WHAT YOU SHOULD DO:
Tally the lines of the listing that contain the string "link", counting only matches in the same case. What is the number? Give the number alone.

START RECORDED INFORMATION

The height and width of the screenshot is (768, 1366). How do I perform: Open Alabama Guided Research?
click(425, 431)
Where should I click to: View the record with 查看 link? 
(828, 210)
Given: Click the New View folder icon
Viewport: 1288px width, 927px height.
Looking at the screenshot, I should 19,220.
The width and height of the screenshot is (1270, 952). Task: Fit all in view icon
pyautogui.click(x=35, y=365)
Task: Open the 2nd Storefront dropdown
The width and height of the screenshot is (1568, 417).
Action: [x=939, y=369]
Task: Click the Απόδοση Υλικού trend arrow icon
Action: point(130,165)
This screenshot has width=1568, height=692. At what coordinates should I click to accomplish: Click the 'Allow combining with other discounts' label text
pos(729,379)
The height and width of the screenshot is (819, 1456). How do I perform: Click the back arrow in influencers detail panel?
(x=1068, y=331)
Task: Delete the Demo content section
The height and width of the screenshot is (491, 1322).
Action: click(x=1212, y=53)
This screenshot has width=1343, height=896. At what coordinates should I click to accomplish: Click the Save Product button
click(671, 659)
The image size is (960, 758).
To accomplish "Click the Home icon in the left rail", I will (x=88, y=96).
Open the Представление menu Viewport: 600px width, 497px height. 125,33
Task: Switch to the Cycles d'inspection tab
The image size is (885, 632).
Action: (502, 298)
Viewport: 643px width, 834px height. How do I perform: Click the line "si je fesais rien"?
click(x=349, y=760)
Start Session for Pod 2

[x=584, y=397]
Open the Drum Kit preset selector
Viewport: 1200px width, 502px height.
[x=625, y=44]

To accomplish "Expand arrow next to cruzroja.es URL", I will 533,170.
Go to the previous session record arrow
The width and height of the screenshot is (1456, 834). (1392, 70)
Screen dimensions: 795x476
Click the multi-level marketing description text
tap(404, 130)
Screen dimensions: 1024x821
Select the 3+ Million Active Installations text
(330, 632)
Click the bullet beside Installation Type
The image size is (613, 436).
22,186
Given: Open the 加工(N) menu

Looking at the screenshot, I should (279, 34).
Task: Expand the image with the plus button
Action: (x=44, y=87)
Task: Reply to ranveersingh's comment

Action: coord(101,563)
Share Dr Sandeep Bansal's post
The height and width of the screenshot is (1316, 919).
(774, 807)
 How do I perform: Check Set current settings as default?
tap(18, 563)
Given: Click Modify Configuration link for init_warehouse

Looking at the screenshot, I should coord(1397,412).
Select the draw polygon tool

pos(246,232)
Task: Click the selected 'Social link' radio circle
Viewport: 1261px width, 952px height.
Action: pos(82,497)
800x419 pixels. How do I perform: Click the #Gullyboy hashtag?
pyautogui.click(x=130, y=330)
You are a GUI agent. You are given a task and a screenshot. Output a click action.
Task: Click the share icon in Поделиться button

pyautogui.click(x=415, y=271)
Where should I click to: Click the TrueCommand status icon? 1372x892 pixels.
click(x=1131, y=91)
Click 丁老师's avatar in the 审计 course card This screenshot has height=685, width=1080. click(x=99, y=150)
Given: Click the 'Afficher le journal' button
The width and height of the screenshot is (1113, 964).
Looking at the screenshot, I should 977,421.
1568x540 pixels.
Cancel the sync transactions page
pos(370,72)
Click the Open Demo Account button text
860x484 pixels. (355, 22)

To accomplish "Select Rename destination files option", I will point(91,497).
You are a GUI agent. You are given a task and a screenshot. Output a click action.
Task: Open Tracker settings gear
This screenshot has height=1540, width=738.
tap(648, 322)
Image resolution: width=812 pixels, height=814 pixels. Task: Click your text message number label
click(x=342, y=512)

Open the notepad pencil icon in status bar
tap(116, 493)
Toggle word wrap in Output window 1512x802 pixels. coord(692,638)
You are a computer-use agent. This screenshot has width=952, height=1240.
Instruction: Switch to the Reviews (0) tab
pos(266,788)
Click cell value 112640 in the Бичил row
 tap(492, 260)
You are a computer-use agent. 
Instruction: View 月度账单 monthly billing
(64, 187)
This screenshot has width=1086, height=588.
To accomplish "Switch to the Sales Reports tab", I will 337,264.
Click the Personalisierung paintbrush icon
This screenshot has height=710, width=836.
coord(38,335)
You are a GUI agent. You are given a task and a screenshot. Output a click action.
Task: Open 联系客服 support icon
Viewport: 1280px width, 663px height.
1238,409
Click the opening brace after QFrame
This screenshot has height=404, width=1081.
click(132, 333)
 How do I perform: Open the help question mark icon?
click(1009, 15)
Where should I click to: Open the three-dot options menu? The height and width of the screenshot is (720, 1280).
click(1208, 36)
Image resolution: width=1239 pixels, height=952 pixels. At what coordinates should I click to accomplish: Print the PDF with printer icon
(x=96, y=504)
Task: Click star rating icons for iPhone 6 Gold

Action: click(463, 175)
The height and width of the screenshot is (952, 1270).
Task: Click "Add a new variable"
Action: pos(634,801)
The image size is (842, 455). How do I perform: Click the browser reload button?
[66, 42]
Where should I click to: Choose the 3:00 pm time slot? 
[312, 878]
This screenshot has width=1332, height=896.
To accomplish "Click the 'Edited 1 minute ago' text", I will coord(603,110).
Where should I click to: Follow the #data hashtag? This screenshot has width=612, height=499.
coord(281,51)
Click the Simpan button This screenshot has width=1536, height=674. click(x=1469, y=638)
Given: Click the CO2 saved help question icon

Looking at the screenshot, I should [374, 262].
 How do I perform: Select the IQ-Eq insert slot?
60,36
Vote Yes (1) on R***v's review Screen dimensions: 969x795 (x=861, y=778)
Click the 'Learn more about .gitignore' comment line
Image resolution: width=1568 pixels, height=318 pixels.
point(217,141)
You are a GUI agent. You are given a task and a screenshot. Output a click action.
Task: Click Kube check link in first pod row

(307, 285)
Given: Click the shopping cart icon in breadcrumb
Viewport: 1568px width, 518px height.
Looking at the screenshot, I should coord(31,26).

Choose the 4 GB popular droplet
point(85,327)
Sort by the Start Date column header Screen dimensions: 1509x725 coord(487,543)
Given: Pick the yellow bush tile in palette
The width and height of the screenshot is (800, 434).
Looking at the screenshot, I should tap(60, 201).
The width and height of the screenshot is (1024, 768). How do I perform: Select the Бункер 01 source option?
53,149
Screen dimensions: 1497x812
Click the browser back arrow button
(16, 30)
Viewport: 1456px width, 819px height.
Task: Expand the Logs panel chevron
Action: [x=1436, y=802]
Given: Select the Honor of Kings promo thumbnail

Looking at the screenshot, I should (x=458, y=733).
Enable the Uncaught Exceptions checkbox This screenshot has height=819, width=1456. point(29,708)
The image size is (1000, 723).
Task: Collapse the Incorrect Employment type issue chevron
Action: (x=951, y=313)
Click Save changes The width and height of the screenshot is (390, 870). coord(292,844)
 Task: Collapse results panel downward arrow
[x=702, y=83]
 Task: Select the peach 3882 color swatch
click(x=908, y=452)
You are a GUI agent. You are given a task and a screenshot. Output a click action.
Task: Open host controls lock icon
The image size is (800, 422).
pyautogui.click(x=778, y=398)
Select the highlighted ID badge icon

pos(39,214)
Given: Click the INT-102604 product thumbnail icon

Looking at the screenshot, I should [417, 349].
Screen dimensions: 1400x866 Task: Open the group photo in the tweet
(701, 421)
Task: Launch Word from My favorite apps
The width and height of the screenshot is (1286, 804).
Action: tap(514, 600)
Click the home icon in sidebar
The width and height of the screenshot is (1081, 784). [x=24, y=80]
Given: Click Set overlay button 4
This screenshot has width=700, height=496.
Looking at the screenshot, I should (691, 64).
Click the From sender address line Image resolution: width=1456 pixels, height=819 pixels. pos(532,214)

END RECORDED INFORMATION

RESULT:
4